Ben: What do you mean by dicey? And how large? What's
the problem?
Chris: see some suggestions inline below
- Bob
P.S. This list is shutting soon and moving to discourse.
See:
mc-stan.org/community
> On May 19, 2017, at 5:13 AM, Chris <
wel...@gmail.com> wrote:
>
> Hi,
>
> I am trying to implement a mixture model of Negative Binomial regression models.
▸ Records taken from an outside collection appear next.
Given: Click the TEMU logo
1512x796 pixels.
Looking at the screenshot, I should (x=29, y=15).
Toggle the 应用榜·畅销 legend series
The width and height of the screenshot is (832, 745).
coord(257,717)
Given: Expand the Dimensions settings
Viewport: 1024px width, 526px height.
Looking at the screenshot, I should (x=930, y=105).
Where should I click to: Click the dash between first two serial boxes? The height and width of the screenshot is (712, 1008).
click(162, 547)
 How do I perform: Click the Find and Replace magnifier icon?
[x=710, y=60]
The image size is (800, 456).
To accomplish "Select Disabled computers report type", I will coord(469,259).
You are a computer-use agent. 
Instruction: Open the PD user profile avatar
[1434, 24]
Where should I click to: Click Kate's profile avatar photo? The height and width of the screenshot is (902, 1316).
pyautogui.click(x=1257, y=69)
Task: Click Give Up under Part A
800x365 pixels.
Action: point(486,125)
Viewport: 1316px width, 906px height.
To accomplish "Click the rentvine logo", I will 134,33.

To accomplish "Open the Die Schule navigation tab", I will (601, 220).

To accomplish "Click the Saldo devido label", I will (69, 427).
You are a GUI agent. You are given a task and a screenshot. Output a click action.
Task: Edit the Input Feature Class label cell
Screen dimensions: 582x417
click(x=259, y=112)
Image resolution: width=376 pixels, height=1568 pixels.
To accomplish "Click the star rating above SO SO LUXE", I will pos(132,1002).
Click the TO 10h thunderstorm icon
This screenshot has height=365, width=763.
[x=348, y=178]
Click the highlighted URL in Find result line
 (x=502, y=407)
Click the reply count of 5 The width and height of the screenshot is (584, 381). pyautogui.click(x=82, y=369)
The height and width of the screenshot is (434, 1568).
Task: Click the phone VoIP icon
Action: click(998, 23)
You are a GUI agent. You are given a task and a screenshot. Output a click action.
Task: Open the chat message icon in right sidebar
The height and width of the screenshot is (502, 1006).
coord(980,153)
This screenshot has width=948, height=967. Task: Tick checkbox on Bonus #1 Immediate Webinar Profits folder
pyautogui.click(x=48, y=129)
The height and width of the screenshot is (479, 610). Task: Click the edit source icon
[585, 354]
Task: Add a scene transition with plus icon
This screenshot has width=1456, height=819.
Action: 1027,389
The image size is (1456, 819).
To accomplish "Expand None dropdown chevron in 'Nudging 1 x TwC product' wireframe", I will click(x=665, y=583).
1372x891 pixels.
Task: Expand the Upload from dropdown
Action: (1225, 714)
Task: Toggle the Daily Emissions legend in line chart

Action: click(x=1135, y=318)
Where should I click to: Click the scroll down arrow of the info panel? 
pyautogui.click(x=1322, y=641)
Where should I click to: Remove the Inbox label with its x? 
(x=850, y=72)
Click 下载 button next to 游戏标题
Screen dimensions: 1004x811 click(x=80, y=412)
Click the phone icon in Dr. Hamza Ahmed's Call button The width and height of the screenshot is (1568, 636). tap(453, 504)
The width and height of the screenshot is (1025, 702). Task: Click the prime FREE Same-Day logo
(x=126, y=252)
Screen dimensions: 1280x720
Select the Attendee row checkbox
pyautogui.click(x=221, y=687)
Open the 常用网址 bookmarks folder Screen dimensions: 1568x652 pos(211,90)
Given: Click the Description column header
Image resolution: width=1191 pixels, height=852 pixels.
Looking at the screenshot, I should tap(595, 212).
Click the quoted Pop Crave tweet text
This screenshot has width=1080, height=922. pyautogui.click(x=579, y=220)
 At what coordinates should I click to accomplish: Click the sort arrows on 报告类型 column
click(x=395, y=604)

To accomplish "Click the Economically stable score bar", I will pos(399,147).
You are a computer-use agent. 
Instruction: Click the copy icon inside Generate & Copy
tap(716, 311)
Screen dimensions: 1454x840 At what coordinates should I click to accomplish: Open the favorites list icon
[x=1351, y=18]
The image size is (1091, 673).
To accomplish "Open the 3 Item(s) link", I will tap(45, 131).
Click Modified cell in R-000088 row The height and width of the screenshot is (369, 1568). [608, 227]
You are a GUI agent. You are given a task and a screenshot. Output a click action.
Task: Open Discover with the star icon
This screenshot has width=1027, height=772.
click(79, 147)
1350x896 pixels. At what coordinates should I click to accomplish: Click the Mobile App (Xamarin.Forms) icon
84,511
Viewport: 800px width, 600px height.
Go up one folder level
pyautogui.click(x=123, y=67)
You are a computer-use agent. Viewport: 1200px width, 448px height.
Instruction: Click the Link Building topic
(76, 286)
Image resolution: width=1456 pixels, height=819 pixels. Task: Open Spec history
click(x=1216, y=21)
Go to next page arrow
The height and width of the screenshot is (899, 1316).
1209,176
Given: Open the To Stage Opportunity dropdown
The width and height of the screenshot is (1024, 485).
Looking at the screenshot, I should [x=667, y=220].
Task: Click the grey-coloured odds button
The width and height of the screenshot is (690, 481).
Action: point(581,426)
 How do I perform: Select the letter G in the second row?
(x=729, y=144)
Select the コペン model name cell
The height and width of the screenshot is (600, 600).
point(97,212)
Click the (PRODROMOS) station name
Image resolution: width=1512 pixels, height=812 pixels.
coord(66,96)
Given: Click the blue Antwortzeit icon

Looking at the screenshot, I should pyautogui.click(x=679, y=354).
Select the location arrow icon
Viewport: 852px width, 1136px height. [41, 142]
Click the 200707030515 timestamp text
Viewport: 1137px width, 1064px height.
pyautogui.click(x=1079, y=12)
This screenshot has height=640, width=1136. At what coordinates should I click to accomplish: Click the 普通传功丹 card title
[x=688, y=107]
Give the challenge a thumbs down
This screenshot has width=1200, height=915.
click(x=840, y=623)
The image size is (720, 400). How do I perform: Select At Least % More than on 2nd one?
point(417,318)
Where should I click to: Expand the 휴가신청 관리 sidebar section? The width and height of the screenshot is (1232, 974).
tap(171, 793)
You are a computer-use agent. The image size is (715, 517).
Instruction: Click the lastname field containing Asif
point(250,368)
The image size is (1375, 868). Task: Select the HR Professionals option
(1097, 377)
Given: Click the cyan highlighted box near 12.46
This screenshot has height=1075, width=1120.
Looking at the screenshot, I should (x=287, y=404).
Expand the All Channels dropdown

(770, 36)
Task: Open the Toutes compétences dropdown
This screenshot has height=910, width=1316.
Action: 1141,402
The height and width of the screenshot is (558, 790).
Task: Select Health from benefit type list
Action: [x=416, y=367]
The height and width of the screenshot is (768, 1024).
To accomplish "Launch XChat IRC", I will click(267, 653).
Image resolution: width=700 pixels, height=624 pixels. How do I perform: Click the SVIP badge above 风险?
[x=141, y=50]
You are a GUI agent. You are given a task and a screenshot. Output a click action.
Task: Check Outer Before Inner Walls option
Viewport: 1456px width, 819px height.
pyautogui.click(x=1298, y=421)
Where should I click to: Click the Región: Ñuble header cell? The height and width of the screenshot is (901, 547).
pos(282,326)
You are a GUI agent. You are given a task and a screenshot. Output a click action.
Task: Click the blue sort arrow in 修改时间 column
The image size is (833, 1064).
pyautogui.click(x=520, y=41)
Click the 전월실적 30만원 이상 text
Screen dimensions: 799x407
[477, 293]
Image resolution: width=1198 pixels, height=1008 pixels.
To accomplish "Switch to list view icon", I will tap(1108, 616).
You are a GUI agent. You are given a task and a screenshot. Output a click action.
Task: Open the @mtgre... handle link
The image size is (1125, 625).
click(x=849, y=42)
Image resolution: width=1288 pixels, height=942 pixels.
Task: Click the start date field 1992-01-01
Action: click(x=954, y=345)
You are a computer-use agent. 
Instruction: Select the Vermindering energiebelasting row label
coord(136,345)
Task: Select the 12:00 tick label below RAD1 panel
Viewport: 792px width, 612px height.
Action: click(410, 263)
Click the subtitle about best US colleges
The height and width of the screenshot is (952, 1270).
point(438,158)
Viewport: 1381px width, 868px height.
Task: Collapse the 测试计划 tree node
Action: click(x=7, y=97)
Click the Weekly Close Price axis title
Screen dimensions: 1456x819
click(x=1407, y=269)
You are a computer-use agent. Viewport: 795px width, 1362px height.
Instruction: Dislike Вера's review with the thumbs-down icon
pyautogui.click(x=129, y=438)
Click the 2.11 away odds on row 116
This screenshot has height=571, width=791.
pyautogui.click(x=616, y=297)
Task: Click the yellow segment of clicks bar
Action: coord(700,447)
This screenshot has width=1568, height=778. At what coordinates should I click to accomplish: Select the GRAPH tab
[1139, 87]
I want to use the Dirichlet Process prior to estimate the number of mixture components.
> I found this thread (
https://groups.google.com/forum/#!topic/stan-users/d-R7J6MldkQ) with an example code for a hierarchical model, and together with the mixture model example in the docs, I came up with this code:
>
>
> library(rstan)
>
> model_string <-"
> data {
> int<lower=1> K; // number of mixture components
> int<lower=1> N; // number of data points
> int<lower=1> M; //the number of columns in the model matrix
> matrix[N,M] X; //the model matrix
> int y[N]; // observations
> real<lower=0> alpha0 ; // dirichlet prior
> }
> transformed data {
> vector<lower=0>[K] alpha0_vec;
This can just be
vector<lower=0>[K] alpha0_vec = rep_vector(alpha0, K);
> for (k in 1:K){
> alpha0_vec[k] = alpha0; //symmetric dirichlet prior
> }
> }
> parameters {
> simplex[K] theta; // mixing proportions
> vector[M] betas[K];
> real<lower=0> sigma[K]; // scales of mixture components
> }
> model {
> theta ~ dirichlet(alpha0_vec);
> sigma ~ lognormal(0, 2);
> for (k in 1:K)
> betas[k,] ~ normal(0,10);
> for (n in 1:N) {
> real lps[K];
> for (k in 1:K)
> lps[k] = log(theta[k]) + neg_binomial_2_lpmf(y[n] | X[n] * betas[k], sigma[k]);
> target += log_sum_exp(lps);
> }
> }"
I don't know what the predictors in X[n] are, but it might
make sense to have a hierarchical prior for the betas either
altogether or by predictor m in 1:M.
Otherwise, this looks fine as a negative binomial mixture.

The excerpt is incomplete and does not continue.